> EXERCISE INSTRUCTIONS:
a. In the article on the West Virginia Supreme Court renovations, about what did the sectional sofa in Chief Justice Loughry's chambers cost?
b. From the West Virginia Supreme Court renovation article, rewrite the part that opens with the words containing "By Kennie Bass" and closes with "in throw pillows.", swapping "sectional sofa" for "leather sofa".
c. According to the article on the West Virginia Supreme Court renovations, why does Loughry say he had very little input into the renovations and furnishings of his office?

|Some WV legislators, following this report, are calling for the WV Legislature to have oversight over Supreme Court spending, while officials blame each other for spending practices.|
Original estimates for furniture and fixtures was $900,000, but has now reached $3.7 million.
West Virginia is the only state in the union where the court has complete control over its budgetary appropriation.
By Kennie Bass CHARLESTON, WV (WCHS/WVAH) — The West Virginia Supreme Court is a secretive place. In fact, this is the first time anyone here can remember that TV cameras were allowed into the inner sanctum, the private offices of the five justices.
Since 2009, there has been a lot of renovation work going on here. The original estimate for the upgrades was about $900,000. That has since ballooned to more than $3.7 million.
We start with Chief Justice Allen Loughry's chambers. He took office in 2013 with work on his office beginning soon thereafter. The total cost for the work was just over $363,000, but that included some major expenditures for office furniture. Namely, a sectional sofa with a price tag of nearly $32,000, complete with $1,700 in throw pillows.
Kennie Bass/Eyewitness News: "Why is there a couch that cost more than $30,000 in your chambers?"
"Kennie, it's absolutely outrageous that the prior administrative director would spend that much money on a couch with state money," Loughry said. "I think it's outrageous, and I think it's shameful."
Other furniture bills for Loughry's space include $16,374 for eight office chairs, a $2,560 coffee table and $6,409 for window cornices and blinds. And then there is the most unique part of Justice Loughry's office, a custom-made wooden medallion built into the floor with each county cut from a different colored piece of wood and Justice Loughry's home county, Tucker, in blue granite. This cost taxpayers $7,500, about a quarter of the total cost of the floor.
Kennie Bass/Eyewitness News: "How much input did you have in the renovations and furnishings of your office?"
"Well, very little," Loughry said. "When I came into office, the renovations were a part of six and a half years of renovations, the first third and fourth floors. More than 96 percent of those renovations were completed by the time it came to my office."

> DATASET EXCERPT:
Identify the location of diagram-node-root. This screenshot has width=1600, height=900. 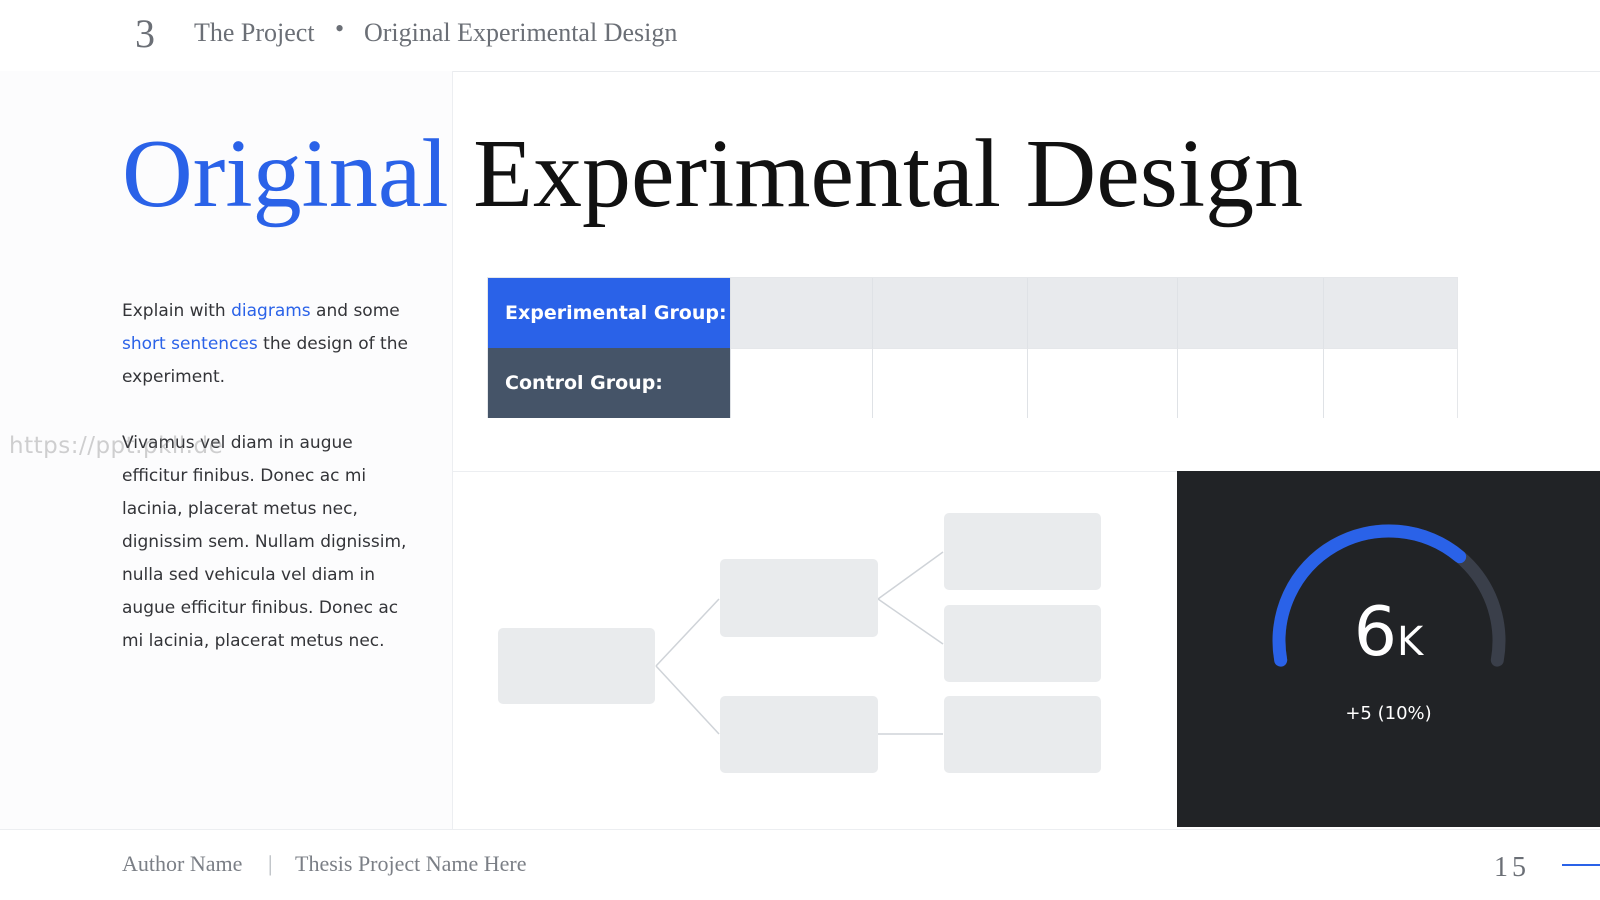
(576, 666).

> PER-TASK ANSWERS:
a. Nearly $32,000.

b.
By Kennie Bass CHARLESTON, WV (WCHS/WVAH) — The West Virginia Supreme Court is a secretive place. In fact, this is the first time anyone here can remember that TV cameras were allowed into the inner sanctum, the private offices of the five justices.
Since 2009, there has been a lot of renovation work going on here. The original estimate for the upgrades was about $900,000. That has since ballooned to more than $3.7 million.
We start with Chief Justice Allen Loughry's chambers. He took office in 2013 with work on his office beginning soon thereafter. The total cost for the work was just over $363,000, but that included some major expenditures for office furniture. Namely, a leather sofa with a price tag of nearly $32,000, complete with $1,700 in throw pillows.

c. He says the work on his office was part of six and a half years of renovations. More than 96 percent of those renovations had been completed by the time they reached his office.